For most of his life, doctors told this man he had a rare case of asthma. But at age 65, the man's wheezing and relentless cough led a friend to do some digging—and a group of doctors finally discovered the man's rare condition, Lisa Sanders reports for the New York Times Magazine.
One day, in a town outside Philadelphia, the patient was walking to his car when he started "gasping for air," Sanders writes. "He could hear his breath: ragged, wheezy and fast, interrupted by a relentless cough," she notes. The man collapsed in his car, but after concentrating on his breathing for a few minutes, he felt well enough to drive to work.
The patient wasn't surprised by the episode, as he'd been plagued with breathing problems "for as long as he could remember," Sanders writes. When he was younger, he would experience episodes of coughing, shortness of breath, and wheezing every couple years. But around age 55, the attacks began to occur every winter. By age 65, the man was feeling "short of breath all year round," Sanders writes.
Over the years, the man had seen several doctors who'd diagnosed him with "atypical" asthma because usual asthma medications didn't improve his condition. When his breathing became particularly labored, doctors would give the man prednisone for a couple of weeks.
The treatments would sometimes help the man feel better for a week or two, but nothing stopped the attacks from coming back. Most doctors told the patient he was "a mystery they just couldn't solve," Sanders writes, and the man's condition had gotten so bad that he was considering retiring from work— even though he loved his job.
The man one day consulted a coworker and friend, Karen Sims, who is a doctor. Although he'd never been Sims' patient, he knew Sims loved tough medical cases.
The man told Sims that he was "having trouble with [his] breathing" and described how his symptoms—wheezing, shortness of breath, and a relentless cough—were getting worse, Sanders writes. He also told Sims that the symptoms were particularly bad in cold weather and when he lay down flat. In addition, he said while he usually coughed up mucus, he sometimes would find filaments mixed in. "They were milky white and firm and smooth like plastic," Sanders writes. "And often they looked like the branches of a tiny tree."
The information sent Sims searching on the internet. The branch-shaped filaments reminded her of bronchial casts, or blood clots that retained the shape of the blood vessels they came from, Sanders writes. But there was a problem, Sanders notes: blood clots aren't white.

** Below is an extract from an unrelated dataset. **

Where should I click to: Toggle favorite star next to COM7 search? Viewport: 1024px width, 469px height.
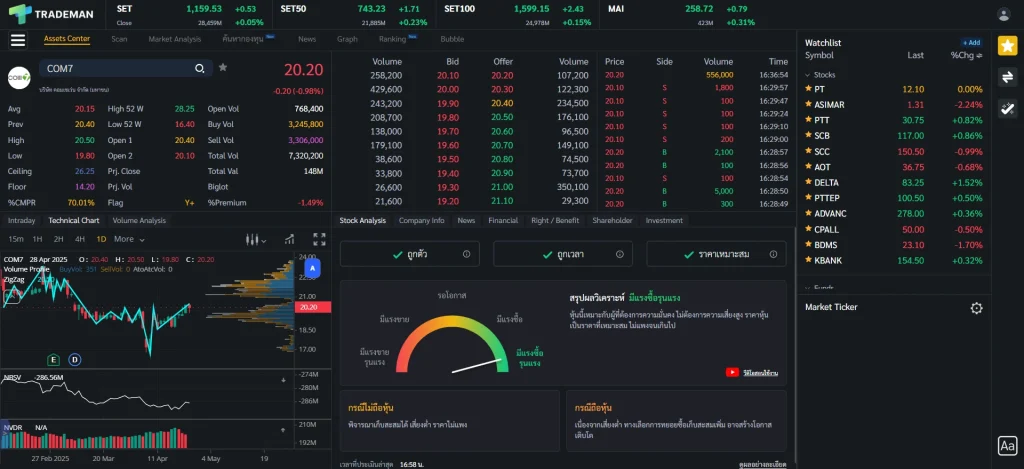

Sims searched for "wheezing, cough, and bronchial casts," and the results pointed to plastic bronchitis, which is an uncommon, sometimes life-threatening condition that impacts the lymphatic system. Usually, lymph fluid flows through the lymph nodes and is returned to the bloodstream, Sanders writes. But in patients with plastic bronchitis, the lymph fluid leaks into the lungs and solidifies, blocking the patient's airways. When the dried fluid is coughed up, it sometimes can take the shape of the airways they were blocking, much like bronchial casts from blood clots—but the casts from lymph fluid are white instead of red.
Sims recommended the man see John Hansen-Flaschen, a doctor and emeritus professor of medicine at the University of Pennsylvania who was familiar with plastic bronchitis.
At the appointment, Hansen-Flaschen spent two hours examining the patient and gathering details about his symptoms. When Hansen-Flaschen examined the patient, he heard a crackling noise that sounded like Bubble Wrap being crushed at the base of each lung.
Hansen-Flaschen agreed that the man probably had the condition—though Hansen-Flaschen didn't understand why. The condition was most common in children or adults who'd had heart surgery or in patients with an inflammatory disease of the lungs, such as cystic fibrosis—none of which described the patient.
"It sounded [to Hansen-Flaschen] as if [the patient] had this all his life," Sanders writes.
Hansen-Flaschen referred the patient to Maxim Itkin, a radiologist at Penn who had developed a method to visualize patients' lymphatic systems by injecting contrast dye into the lymph vessels and using an X-ray to identify any blockages or leaks.
The test showed that lymph fluid was flowing into the patient's chest and leaking into his lungs. Itkin also found that, at the top of the patient's lymphatic system, where the lymph fluid was supposed to flow into the blood stream, one of the vessels was narrowed and almost completely blocked, Sanders writes. That caused pressure, which then sprouted multiple leaks into the patient's lungs and chest.
Itkin and Hansen-Flaschen said the patient probably was born with a "kink in his lymph tubing" that caused the vessels to become narrowed and blocked. According to Hansen-Flaschen, the disorder previously was considered to be rare. However, the number of diagnoses increased since Itkin developed his method to see the lymphatic system, Sanders writes.
"New tests reveal new diseases," Itkin said.
According to Sanders, Itkin injected a glue into the patient's lymphatic vessels to stop the leaks—and within days of the treatment, the patient reported that the coughing, mucus production, and shortness of breath he had experienced throughout his life had stopped entirely.
Three years later, the patient—who is now 68—is feeling well and still is working, with no immediate plans to retire (Sanders, New York Times, 2/12).